*** Block opens ***

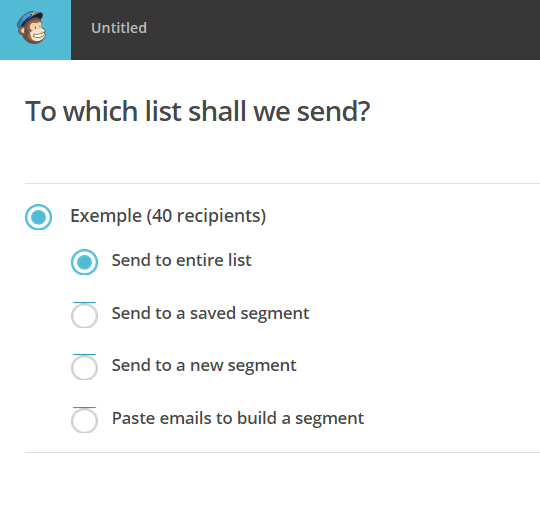This screenshot has width=540, height=527.
Task: Click the 'Exemple (40 recipients)' label text
Action: click(x=168, y=216)
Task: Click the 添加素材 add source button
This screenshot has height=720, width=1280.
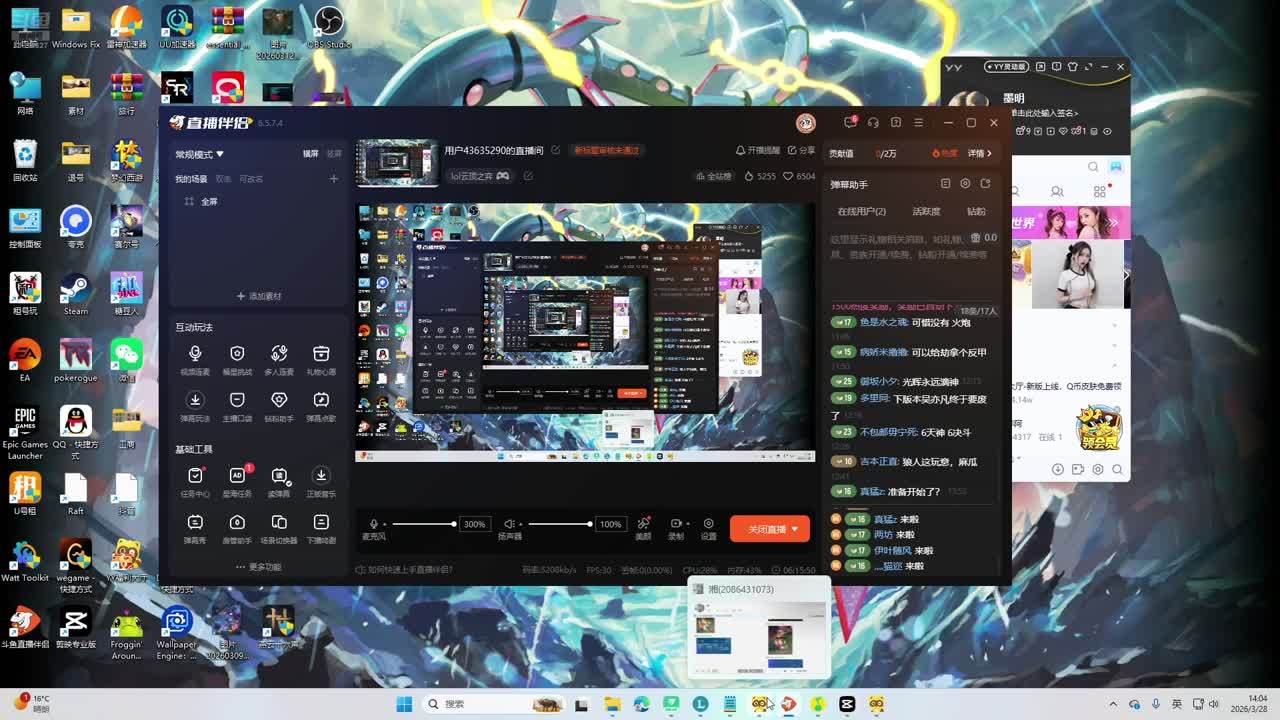Action: [x=259, y=296]
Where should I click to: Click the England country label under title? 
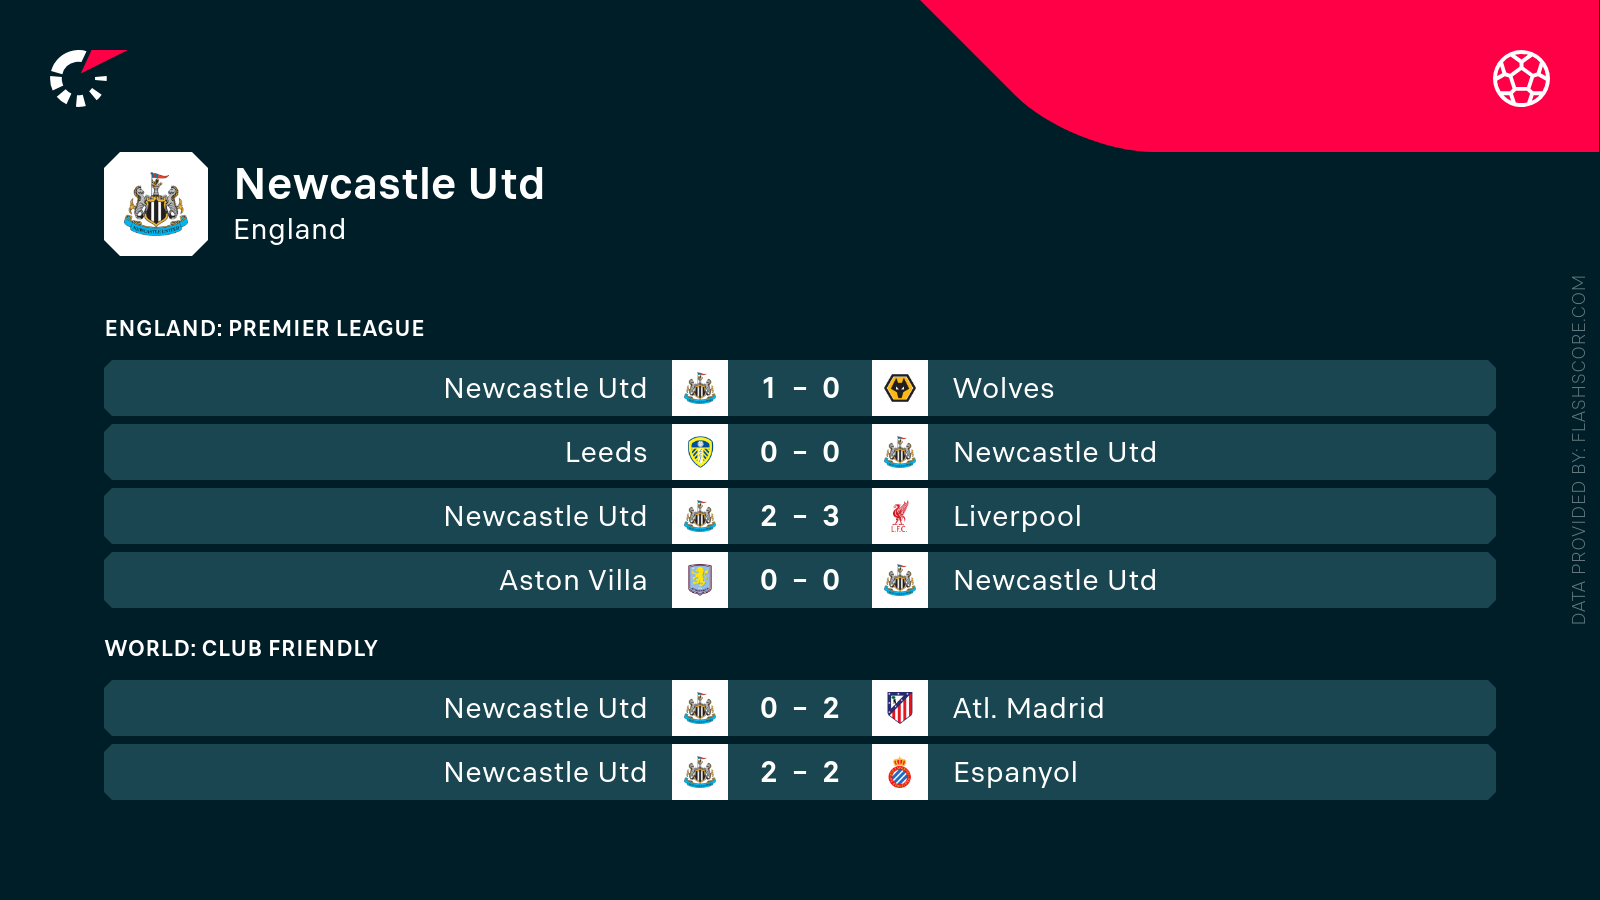point(290,230)
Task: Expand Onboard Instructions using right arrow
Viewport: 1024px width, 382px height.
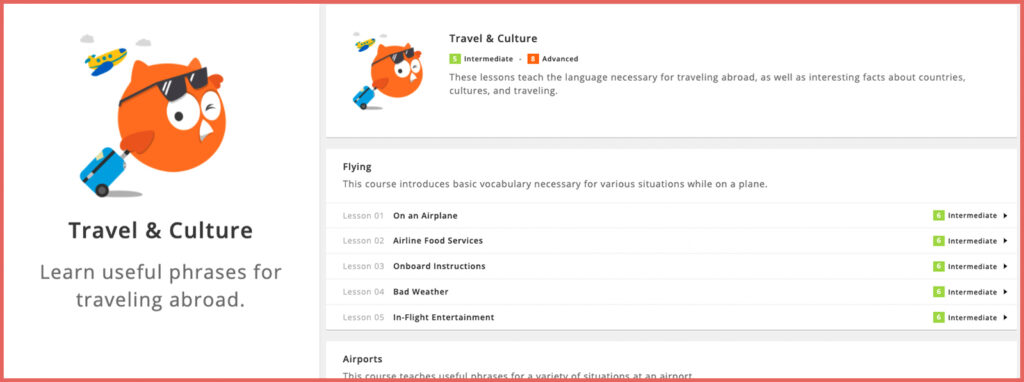Action: tap(1006, 266)
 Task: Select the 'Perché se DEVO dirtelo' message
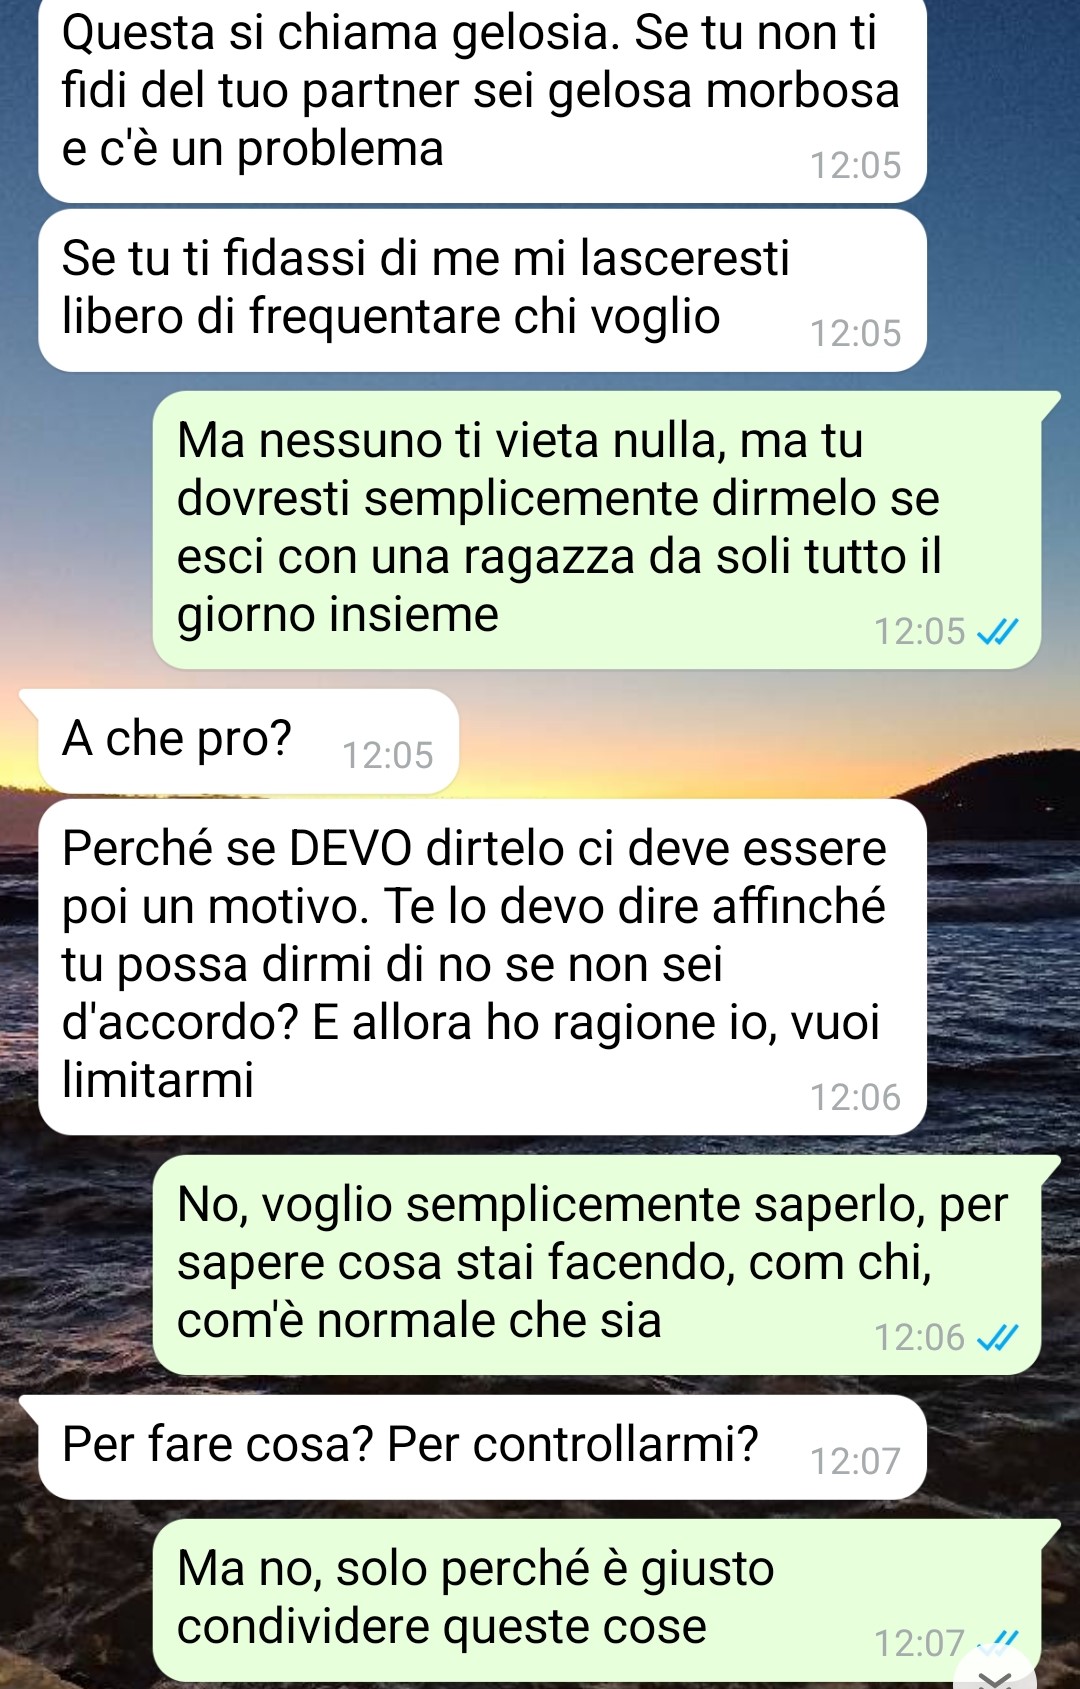click(482, 966)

*** Block closes ***

Aim of the task | Once the line with "Task: Expand Onboard" is found, output it and every line after it through the end of the listing, exactly, without pictures.

Answer area |
Task: Expand Onboard Instructions using right arrow
Viewport: 1024px width, 382px height.
Action: tap(1006, 266)
 Task: Select the 'Perché se DEVO dirtelo' message
click(482, 966)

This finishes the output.